Homeowner Loans
Homeowner loans is a term that applies loans that are taken, whether long-term or short-term, for the purpose of purchasing a home. However this is, strictly speaking, the narrow way of looking at it. The term homeowner loan can also be used to apply to persons who own a home and utilize the home as collateral to get a loan from a lender, usually a commercial bank or a lending facility, for whatever purpose needed by the homeowner.

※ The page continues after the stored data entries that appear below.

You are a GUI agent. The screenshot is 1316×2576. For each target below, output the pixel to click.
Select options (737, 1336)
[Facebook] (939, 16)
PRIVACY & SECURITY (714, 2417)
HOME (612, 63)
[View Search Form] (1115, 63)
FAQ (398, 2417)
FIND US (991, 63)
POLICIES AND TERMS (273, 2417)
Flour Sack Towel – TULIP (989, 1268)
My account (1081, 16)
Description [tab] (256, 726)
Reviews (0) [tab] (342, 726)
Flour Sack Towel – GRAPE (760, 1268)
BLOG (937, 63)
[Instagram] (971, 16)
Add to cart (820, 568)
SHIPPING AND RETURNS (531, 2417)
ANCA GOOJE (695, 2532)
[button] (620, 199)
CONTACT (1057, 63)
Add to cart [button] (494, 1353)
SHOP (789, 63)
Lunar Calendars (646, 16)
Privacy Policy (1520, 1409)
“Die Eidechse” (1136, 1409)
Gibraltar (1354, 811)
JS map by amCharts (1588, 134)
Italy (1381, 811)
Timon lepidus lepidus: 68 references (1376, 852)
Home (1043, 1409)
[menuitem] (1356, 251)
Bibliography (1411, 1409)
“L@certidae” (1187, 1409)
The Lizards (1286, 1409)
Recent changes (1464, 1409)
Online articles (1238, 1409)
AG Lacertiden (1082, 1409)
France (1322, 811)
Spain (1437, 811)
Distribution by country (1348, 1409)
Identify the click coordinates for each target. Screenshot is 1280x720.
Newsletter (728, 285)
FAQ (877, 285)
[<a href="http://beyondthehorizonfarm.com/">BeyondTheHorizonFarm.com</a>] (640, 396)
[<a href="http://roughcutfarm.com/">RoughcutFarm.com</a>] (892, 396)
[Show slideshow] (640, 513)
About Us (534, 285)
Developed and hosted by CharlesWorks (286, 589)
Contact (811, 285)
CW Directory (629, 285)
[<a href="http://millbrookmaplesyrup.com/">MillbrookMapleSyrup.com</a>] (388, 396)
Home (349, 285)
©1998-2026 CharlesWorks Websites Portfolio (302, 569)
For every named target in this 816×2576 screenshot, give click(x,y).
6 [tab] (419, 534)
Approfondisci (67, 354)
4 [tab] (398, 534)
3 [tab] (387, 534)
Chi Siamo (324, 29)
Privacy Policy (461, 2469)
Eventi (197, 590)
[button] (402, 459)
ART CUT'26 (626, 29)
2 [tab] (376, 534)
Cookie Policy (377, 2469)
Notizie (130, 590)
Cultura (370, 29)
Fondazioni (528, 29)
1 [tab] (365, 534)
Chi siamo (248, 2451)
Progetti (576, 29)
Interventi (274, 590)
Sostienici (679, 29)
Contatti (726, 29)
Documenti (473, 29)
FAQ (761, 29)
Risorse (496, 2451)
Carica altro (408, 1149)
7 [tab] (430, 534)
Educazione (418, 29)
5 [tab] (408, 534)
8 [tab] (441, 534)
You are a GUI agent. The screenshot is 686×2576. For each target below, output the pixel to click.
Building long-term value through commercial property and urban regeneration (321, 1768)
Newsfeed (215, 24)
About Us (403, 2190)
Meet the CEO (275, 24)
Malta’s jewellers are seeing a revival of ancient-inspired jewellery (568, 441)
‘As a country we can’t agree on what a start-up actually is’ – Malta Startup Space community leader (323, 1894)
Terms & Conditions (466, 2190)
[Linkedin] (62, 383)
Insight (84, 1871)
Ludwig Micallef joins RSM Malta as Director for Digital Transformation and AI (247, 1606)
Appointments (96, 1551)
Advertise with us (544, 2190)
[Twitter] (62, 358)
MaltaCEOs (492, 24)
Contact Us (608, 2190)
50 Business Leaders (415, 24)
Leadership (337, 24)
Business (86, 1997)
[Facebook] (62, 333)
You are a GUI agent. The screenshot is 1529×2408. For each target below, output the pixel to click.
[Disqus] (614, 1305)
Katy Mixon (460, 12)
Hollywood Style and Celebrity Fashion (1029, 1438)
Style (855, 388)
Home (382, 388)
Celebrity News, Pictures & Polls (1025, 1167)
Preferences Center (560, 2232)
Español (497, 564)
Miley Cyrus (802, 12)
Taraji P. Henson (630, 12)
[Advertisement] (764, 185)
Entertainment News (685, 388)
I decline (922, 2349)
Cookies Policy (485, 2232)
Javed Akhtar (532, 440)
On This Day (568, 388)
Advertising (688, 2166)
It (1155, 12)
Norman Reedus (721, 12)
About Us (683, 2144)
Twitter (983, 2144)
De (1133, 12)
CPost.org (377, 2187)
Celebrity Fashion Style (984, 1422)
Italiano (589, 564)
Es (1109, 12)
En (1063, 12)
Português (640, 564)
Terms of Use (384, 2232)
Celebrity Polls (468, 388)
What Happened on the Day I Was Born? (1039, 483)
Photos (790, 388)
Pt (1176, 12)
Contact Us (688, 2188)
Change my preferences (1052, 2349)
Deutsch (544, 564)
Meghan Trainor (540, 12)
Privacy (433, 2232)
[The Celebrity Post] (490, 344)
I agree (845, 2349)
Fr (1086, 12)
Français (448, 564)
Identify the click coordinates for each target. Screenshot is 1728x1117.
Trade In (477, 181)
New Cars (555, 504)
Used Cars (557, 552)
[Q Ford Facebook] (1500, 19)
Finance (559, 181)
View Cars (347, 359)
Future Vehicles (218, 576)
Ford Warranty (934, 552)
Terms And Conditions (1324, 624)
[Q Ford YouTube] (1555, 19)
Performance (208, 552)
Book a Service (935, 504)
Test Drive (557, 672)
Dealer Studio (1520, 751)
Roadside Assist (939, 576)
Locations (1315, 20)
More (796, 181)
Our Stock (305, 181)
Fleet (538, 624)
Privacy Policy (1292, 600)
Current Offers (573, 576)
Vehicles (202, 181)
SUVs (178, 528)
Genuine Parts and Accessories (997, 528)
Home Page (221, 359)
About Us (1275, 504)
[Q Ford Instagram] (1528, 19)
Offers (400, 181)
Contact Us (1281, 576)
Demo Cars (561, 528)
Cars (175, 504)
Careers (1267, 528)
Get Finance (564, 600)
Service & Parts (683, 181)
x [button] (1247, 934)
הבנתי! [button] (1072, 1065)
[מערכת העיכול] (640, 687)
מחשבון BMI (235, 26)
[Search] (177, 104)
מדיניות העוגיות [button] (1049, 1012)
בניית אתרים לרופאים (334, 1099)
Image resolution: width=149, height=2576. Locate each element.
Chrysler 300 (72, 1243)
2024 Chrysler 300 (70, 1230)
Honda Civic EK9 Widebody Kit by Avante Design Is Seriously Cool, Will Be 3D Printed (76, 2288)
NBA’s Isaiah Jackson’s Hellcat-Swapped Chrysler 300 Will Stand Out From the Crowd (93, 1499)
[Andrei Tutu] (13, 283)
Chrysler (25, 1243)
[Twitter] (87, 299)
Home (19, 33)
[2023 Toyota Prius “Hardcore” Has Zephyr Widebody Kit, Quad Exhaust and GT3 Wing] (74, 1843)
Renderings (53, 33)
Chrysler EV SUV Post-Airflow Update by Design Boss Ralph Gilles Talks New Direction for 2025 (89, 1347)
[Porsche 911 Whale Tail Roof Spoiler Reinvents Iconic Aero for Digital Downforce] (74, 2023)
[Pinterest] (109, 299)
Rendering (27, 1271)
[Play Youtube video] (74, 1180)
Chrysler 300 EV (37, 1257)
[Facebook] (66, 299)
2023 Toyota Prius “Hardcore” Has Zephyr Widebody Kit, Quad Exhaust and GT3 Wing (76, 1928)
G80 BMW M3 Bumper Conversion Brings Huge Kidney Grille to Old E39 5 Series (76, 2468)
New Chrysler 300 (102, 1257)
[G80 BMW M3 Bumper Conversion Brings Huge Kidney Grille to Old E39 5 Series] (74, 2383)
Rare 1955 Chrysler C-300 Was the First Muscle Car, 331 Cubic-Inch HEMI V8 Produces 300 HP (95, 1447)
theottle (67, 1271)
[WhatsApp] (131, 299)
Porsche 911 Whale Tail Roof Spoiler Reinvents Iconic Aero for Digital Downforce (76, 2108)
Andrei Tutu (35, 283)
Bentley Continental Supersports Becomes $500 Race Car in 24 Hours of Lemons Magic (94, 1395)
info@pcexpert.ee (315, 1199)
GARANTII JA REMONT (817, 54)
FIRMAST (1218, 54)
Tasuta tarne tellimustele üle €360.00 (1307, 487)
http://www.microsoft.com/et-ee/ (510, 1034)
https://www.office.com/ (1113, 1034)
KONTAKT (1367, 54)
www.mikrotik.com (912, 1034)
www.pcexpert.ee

Often the homeowner loan is for large amounts, varying from 70% to 90% of the price of the property to be purchased. The tenure of the loan varies according to the needs of borrower. It can be as short as 5 years or less or as long as 25 years or more. Repayments are usually monthly. The longer the tenure of the loan, the smaller the monthly repayments. Generally the rule of thumb in these loans is that the monthly repayments on the homeowner loan should not be more than one-third of the borrower’s salary. This is so that the borrower can still afford to live a comfortable life.
Taking a homeowner loan allows the borrower to ability to stay in the home of his choice that he has purchased, and frees him of the stress of having save impossible amounts of cash to be able to afford to buy the property.
Sometimes the homeowner loan is taken in spite of the ability of the borrower to pay cash for a substantial portion of the price of the property. This is to allow the borrower to free his cash for investment in other, more profitable enterprises.